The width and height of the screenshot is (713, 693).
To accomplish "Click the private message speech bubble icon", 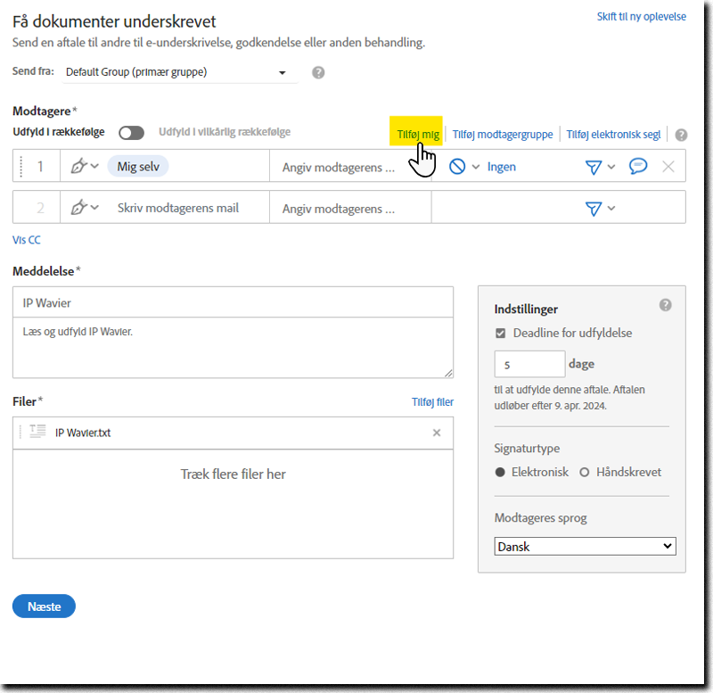I will [638, 166].
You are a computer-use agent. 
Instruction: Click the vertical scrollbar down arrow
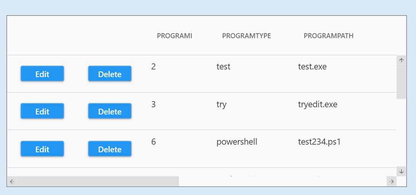401,171
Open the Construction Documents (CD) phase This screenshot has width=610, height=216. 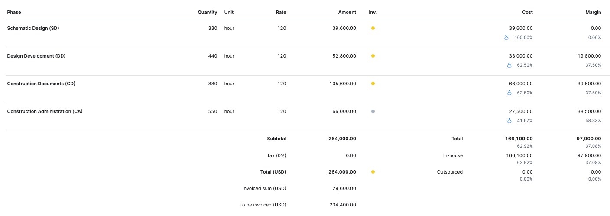(41, 84)
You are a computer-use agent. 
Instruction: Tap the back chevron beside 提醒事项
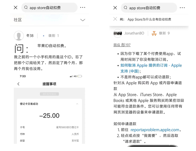(x=18, y=84)
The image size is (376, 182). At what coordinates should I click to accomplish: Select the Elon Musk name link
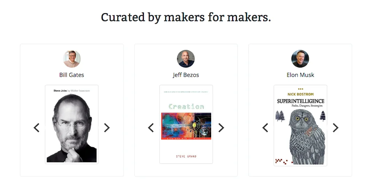(x=300, y=75)
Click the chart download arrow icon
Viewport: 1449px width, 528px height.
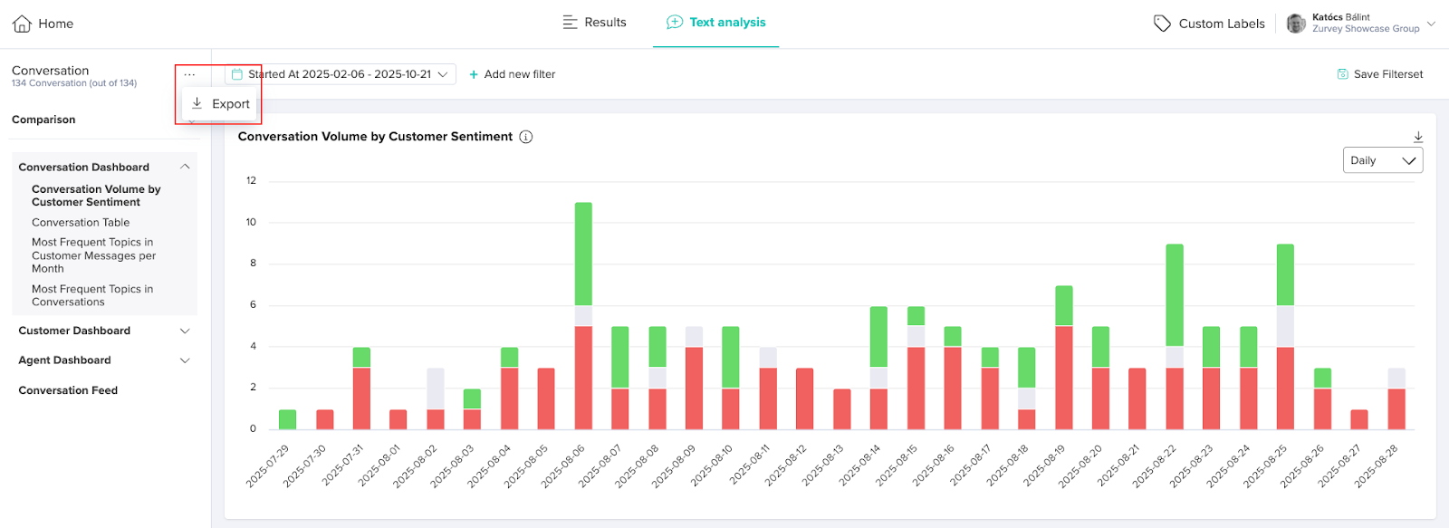pos(1418,138)
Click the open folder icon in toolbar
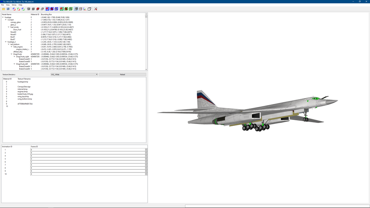The width and height of the screenshot is (370, 208). (x=4, y=9)
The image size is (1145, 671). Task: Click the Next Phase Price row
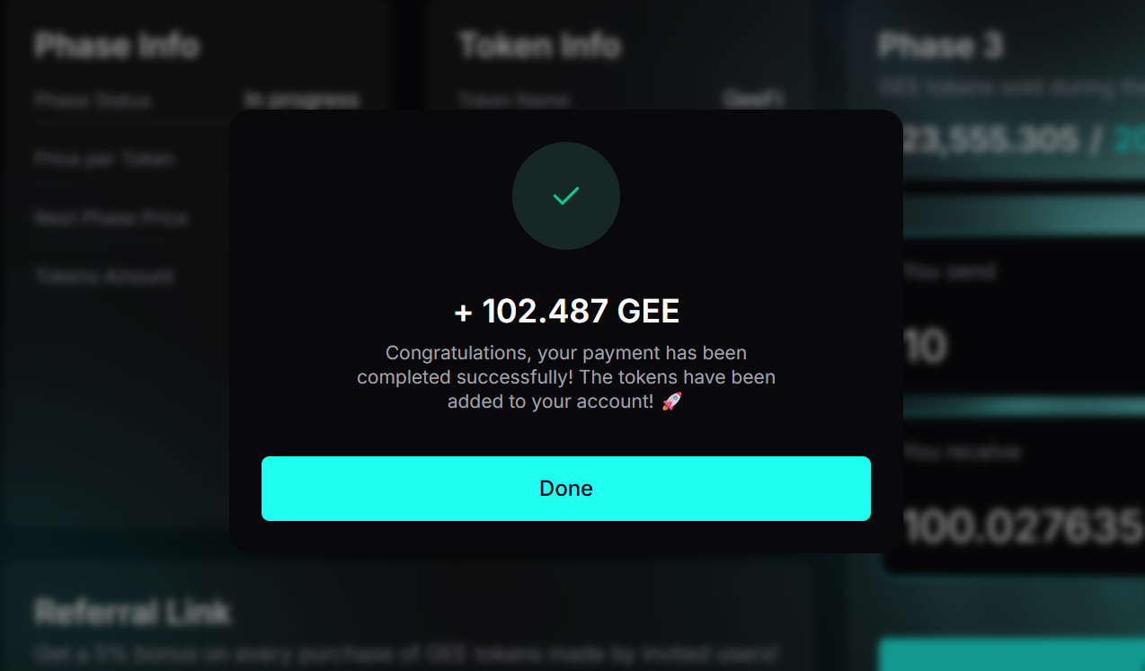(x=111, y=218)

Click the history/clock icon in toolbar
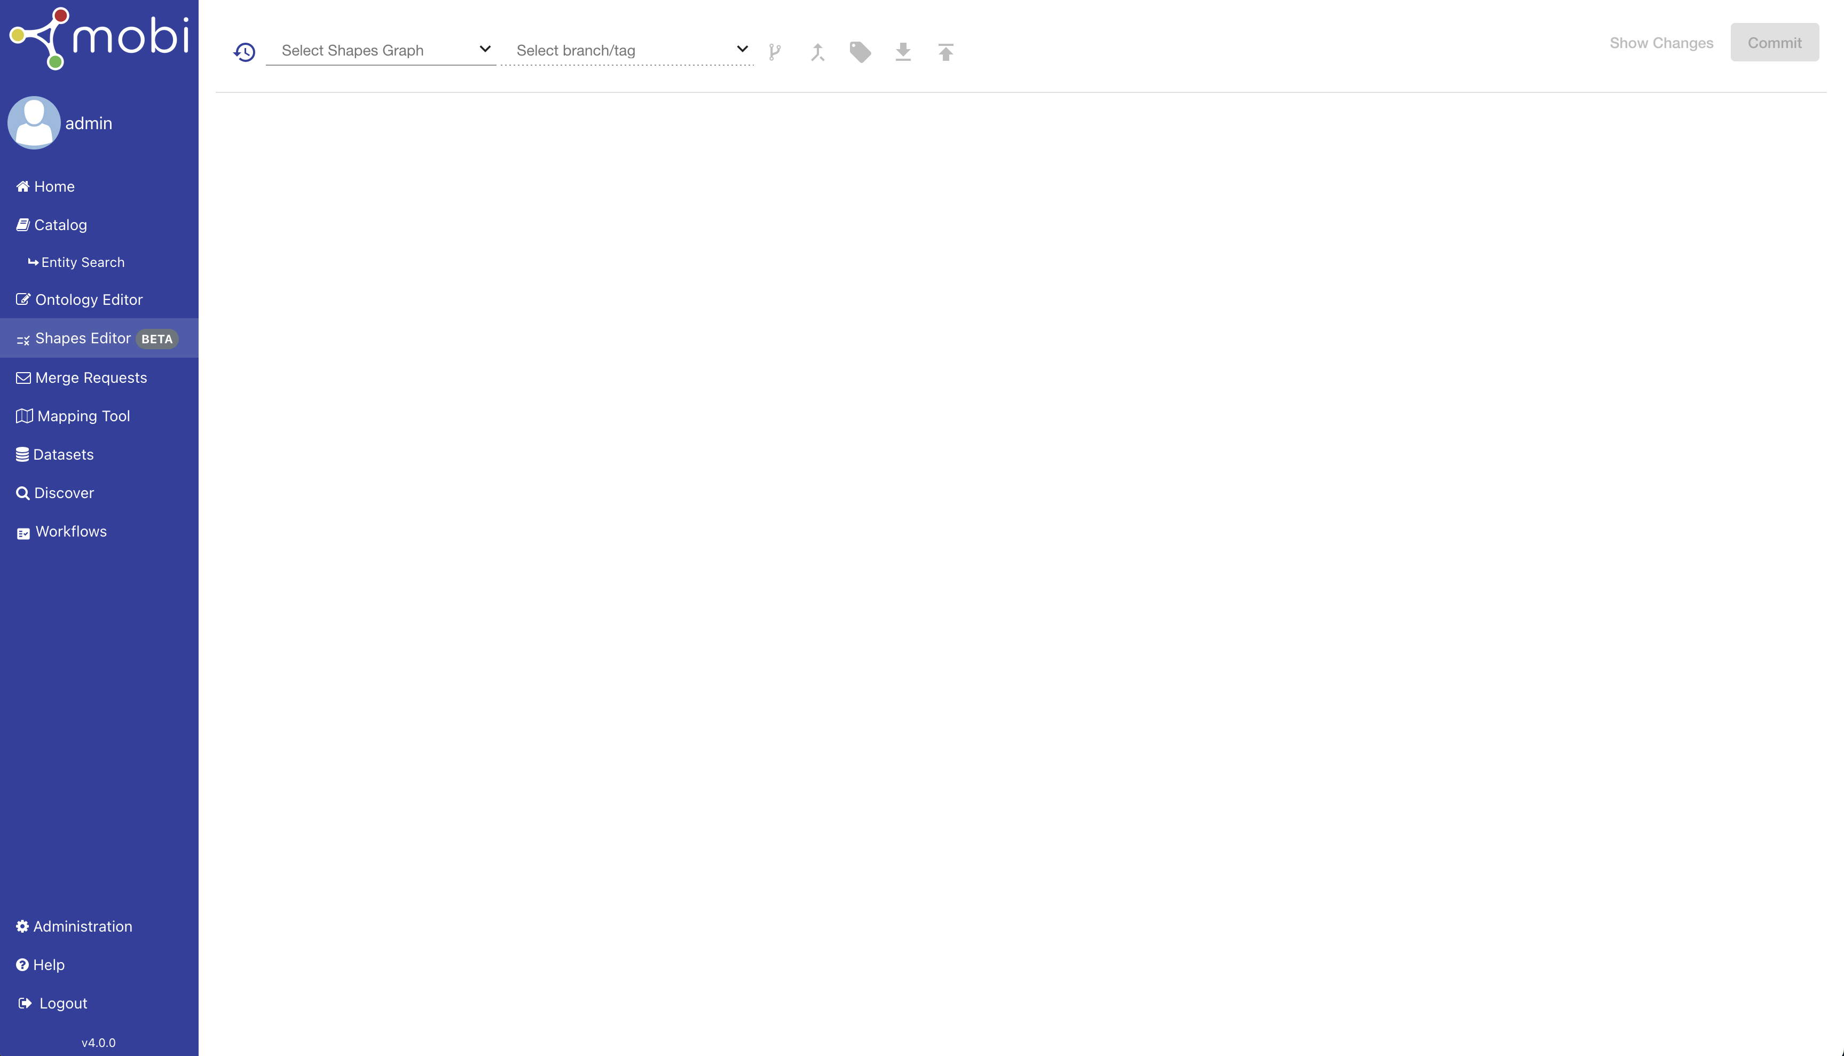pos(244,51)
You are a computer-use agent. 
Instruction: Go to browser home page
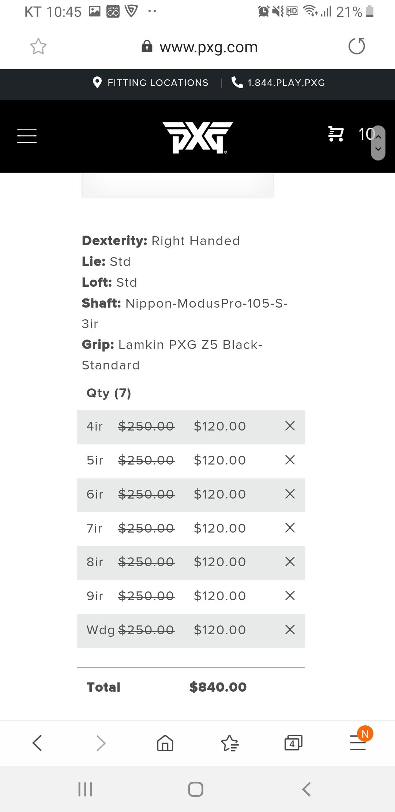165,743
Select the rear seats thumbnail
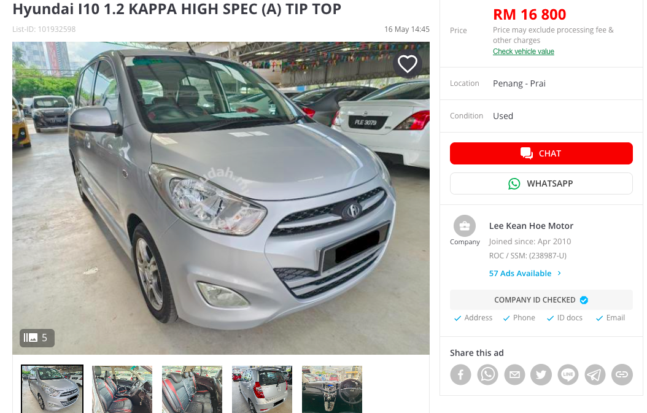This screenshot has width=647, height=413. tap(192, 389)
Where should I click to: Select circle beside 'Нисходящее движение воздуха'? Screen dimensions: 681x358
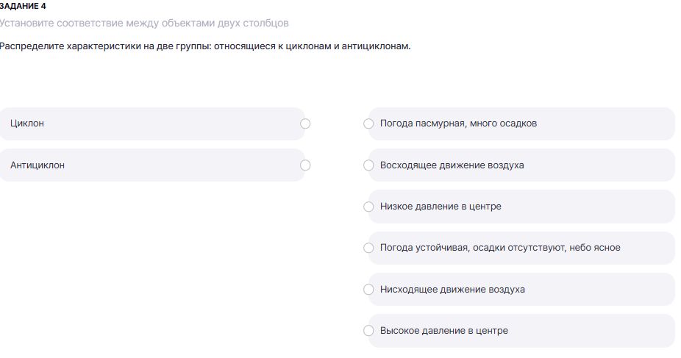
::::::::::
* [Work required]: Your copy should hold only the lines from the line with "The image size is (1145, 671)." through the end of the data above, both ends included, transcribed exactly and without pictures.

* [Answer space]:
The image size is (1145, 671). Task: Click the Next Phase Price row
(x=111, y=218)

Click the history/clock icon in toolbar
pos(244,51)
You are a computer-use agent. 
Instruction: Go to browser home page
165,743
Select the rear seats thumbnail
This screenshot has width=647, height=413. tap(192, 389)
Where should I click to: Select circle beside 'Нисходящее движение воздуха'? Screen dimensions: 681x358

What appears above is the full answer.